THE new-comer's impressions of Havana will depend largely upon his previous travels. If this is his first contact with the Iberian or the Latin-American civilization, he will find the Cuban capital of great interest. If he is familiar with the cities of old Spain, particularly if he has already seen her farthest-flung descendants, such as Bogotá, Quito, or La Paz, he will probably call Havana "tame.' The most incorrigible traveler will certainly not consider a visit to this most accessible of foreign capitals as time wasted. But his chief amusement will be, in all likelihood, that of tracing the curious dovetailing of Spanish and American influences which make up its present-day aspect.

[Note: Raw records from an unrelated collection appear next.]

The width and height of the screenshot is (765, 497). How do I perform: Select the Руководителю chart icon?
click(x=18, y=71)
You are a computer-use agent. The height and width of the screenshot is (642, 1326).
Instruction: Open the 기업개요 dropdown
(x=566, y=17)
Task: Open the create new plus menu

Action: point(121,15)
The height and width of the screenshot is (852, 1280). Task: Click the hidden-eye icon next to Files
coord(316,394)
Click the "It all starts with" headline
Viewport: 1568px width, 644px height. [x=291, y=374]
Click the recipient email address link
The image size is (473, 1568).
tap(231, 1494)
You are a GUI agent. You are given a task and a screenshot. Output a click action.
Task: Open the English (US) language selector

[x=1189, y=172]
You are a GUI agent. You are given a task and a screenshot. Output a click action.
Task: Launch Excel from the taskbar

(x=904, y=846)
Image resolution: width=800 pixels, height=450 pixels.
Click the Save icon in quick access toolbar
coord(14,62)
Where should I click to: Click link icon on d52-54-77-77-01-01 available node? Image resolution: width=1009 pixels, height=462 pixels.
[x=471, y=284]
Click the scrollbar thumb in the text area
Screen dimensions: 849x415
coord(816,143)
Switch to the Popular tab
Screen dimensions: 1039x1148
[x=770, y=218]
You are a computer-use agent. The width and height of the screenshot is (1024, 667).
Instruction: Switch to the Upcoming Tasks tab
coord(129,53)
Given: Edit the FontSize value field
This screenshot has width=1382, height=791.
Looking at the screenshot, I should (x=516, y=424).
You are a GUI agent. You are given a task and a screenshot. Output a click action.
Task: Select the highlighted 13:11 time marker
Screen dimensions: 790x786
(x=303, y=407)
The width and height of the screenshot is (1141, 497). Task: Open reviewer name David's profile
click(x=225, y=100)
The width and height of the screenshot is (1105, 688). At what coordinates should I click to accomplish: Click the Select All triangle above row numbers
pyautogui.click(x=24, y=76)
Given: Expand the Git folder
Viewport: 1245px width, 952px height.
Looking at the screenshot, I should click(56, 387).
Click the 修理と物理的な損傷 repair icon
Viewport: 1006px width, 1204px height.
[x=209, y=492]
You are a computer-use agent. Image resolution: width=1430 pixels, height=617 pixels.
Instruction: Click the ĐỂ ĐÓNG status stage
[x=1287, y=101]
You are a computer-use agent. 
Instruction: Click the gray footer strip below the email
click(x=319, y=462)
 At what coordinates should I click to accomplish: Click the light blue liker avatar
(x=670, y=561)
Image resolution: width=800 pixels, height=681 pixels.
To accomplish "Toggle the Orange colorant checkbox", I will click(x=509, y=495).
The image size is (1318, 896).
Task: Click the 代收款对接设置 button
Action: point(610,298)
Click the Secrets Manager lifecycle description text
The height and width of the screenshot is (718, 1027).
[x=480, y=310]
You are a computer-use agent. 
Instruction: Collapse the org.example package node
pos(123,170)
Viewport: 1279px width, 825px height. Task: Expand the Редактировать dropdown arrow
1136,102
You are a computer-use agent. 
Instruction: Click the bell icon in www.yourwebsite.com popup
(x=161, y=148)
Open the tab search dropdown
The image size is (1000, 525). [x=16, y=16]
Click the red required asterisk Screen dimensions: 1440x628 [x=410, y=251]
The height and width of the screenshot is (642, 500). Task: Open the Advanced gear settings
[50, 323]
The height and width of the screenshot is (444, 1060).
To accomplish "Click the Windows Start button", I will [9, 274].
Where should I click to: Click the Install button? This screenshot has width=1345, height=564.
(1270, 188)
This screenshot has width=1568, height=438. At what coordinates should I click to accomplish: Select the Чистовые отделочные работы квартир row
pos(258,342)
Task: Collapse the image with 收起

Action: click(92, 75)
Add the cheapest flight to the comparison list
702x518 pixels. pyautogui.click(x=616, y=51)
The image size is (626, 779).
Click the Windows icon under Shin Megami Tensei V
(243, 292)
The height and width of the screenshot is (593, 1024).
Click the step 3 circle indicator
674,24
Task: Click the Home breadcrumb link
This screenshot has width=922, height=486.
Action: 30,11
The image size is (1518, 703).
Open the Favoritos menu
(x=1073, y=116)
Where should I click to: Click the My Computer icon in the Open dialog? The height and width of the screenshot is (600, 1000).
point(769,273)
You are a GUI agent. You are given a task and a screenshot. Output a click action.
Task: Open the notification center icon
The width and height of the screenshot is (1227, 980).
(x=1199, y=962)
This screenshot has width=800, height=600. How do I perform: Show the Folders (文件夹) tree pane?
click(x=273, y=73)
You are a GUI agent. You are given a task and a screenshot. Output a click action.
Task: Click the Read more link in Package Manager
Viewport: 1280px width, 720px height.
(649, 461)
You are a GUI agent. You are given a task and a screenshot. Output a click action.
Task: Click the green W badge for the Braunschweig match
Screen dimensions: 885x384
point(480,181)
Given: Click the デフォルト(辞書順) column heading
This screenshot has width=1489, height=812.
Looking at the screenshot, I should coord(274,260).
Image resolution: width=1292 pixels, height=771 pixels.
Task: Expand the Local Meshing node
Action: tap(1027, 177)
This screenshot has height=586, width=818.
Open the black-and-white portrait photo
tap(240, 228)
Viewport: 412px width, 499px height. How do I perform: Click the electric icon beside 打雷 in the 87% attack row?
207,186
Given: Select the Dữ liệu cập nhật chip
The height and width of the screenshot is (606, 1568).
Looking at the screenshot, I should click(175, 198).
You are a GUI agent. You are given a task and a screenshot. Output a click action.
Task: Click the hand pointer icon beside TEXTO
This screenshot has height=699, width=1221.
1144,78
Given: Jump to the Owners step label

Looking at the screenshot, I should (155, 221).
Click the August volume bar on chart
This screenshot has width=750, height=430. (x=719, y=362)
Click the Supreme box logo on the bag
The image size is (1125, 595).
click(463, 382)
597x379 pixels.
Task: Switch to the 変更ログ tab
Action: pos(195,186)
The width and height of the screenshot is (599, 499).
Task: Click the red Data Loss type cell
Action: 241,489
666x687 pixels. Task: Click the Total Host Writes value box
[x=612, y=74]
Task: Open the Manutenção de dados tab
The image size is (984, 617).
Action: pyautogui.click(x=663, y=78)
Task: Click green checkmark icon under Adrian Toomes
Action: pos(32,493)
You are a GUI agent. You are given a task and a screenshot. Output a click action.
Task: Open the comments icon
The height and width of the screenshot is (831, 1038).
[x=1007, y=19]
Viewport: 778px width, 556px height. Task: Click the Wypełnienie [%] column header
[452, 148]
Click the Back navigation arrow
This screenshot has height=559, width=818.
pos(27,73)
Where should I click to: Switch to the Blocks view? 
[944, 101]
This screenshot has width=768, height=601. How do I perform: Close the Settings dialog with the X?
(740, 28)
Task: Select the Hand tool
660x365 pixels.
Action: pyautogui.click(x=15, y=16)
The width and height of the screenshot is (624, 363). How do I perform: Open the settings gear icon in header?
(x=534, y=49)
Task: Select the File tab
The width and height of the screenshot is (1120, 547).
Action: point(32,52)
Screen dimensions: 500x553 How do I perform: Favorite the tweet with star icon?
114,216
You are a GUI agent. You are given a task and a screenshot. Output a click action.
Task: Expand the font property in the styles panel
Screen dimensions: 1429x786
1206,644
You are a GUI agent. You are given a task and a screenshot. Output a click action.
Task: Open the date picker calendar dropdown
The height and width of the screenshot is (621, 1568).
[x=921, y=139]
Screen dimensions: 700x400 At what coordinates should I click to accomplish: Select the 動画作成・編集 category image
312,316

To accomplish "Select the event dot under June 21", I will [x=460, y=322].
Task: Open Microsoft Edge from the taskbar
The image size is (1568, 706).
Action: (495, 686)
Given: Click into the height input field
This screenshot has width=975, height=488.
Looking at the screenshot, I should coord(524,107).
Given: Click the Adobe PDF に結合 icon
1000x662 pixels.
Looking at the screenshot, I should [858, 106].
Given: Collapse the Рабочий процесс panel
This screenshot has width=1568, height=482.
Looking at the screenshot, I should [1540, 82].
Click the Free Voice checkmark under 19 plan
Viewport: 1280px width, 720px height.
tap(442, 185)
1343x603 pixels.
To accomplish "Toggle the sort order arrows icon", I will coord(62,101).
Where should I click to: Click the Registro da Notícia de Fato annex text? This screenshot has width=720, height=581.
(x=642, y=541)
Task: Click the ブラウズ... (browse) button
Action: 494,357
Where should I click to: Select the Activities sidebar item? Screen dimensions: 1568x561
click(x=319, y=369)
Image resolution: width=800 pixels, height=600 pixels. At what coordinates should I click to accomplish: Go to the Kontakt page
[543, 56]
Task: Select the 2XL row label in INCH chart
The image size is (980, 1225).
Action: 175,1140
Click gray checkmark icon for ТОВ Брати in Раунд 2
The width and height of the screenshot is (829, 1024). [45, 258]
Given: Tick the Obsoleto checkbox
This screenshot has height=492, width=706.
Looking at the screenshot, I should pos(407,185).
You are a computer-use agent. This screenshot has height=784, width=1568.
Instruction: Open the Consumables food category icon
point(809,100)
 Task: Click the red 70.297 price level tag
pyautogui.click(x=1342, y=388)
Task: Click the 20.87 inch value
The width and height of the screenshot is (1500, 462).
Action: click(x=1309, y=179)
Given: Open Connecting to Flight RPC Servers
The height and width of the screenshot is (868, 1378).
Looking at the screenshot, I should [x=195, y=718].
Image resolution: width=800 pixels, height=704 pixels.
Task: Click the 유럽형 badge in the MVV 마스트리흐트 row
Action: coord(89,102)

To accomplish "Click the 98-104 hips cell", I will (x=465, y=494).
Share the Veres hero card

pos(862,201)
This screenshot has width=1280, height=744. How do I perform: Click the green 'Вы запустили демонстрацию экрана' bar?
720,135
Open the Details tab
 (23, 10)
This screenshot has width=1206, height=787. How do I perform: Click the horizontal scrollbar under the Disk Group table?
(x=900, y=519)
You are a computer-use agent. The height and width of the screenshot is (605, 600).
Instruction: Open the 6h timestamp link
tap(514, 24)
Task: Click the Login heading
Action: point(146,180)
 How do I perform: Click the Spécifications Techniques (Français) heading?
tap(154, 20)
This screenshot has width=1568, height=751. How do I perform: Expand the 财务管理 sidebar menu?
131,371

Both by situation and history the capital of Cuba is a natural place for this intermingling of two essentially different civilizations, but the mixture is more like that of oil and water than of two related elements. The ways of Spain and of America-by which, of course, I mean the United States-are recognizable in every block of Havana, yet there has been but slight blending together, however close the contact.

Immigrants from old Spain tramp the streets all day under their strings of garlic, or jingle the cymbals that mean sweetmeats for sale to all Spanish-speaking children. Venders of lottery-tickets sing their numbers in every public gathering-place. On Saturdays a long procession of beggars of both sexes file through the stores and offices demanding almost as a right the cent each which

ancient Iberian custom allots them. The places where men gather are wideopen cafés without front walls, rather than the hidden dens of the North. Havana's cooking, her modes of greeting and parting, her patience with individual nuisances, her very table manners, are Spanish. Like all Spanish America, her sons and daughters are all highly proficient in the use of the toothpick; like them, they are exceedingly courteous in the forms of social intercourse, irrespective of class. As in Spain, life increases in its intensity with sunset: babies have no fixed hour of retirement; midnight is everywhere the "shank of the evening"; lovers are sternly separated by iron bars, or their soft nothings strictly censored by evervigilant duennas.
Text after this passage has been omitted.